R4AB | Swirl tutorial

**Using the swirl package tutorial**

The swirl package is an interactive, self-paced, hands-on tutorial. You will learn R inside R. For more info about this package, visit: https://swirlstats.com/

RStudio

To start open RStudio. This is an Integrated Development Environment - IDE - that includes syntax-highlighting text editor (1 in Figure1), an R console to execute code (2 in Figure1), as well as workspace and history management (3 in Figure1), and tools for plotting and exporting images, browsing the workspace, managing packages and viewing html/pdf files created within RStudio (4 in Figure1).

Install the swirl package & Follow the guided course

Type these instructions in the R console (panel 2 in Figure 1).

The words after a # sign are called comments, and are not interpreted by R, so you do not need to copy them.
You can copy-paste the code, and press enter after each command.

────────────────────────────────────────

According to the swirl tutorial, what are the words after a # sign called, and does R interpret them?

» **DATA**:
────────────────────────────────────────

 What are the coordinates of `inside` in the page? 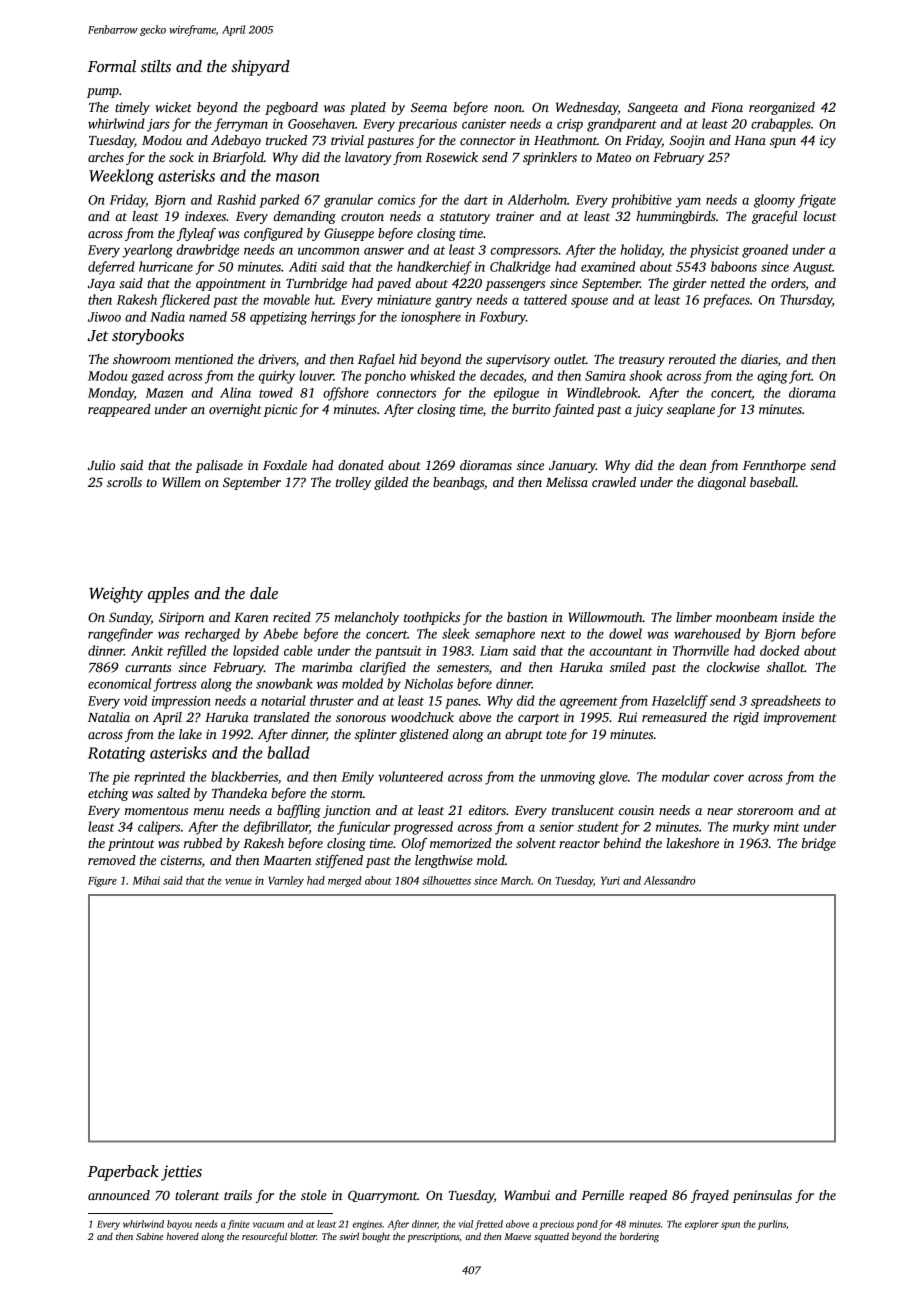 It's located at (798, 617).
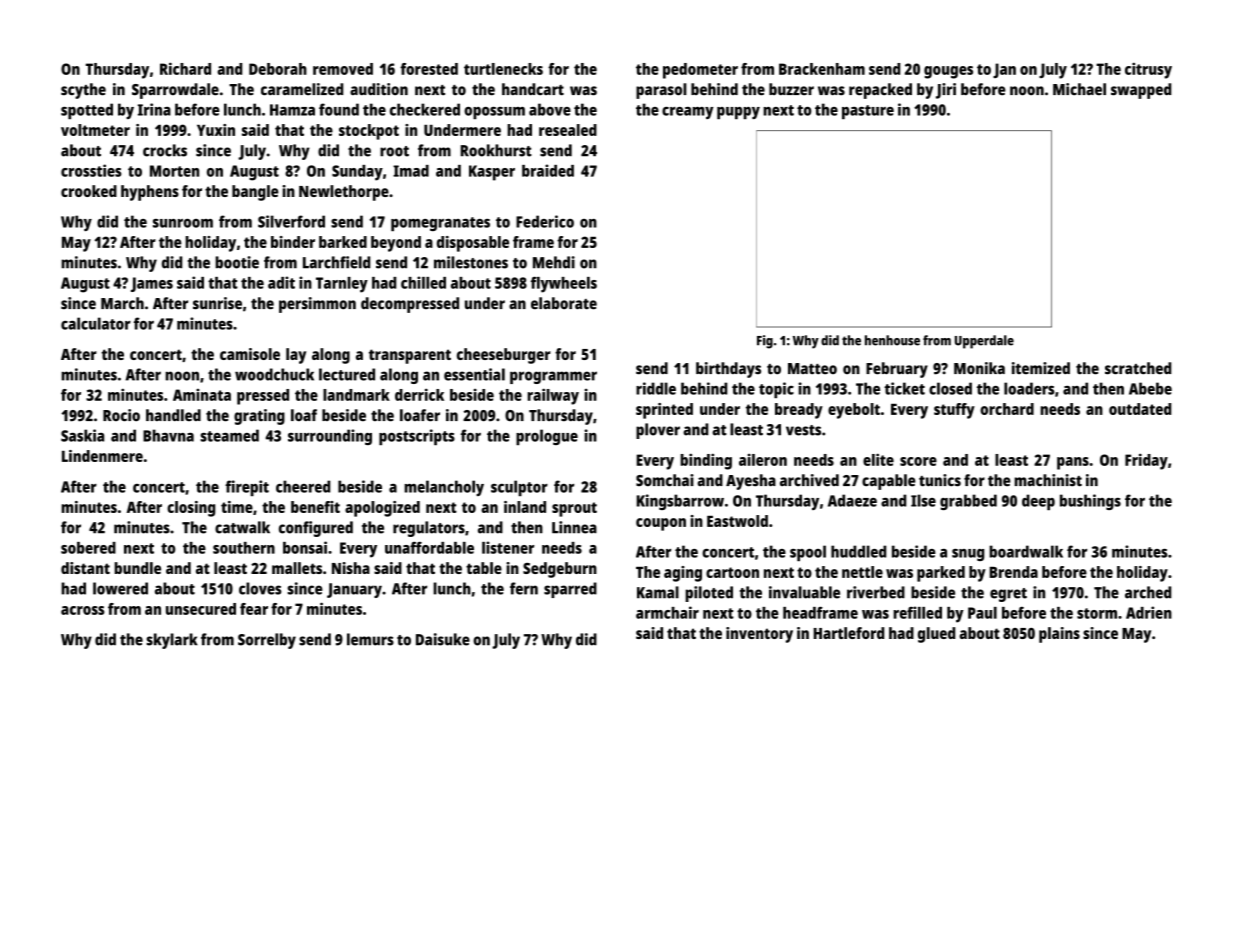  I want to click on pasture, so click(868, 112).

────────────────────────────────────────

» **WRITTEN ANSWER**:
They are called comments, and R does not interpret them.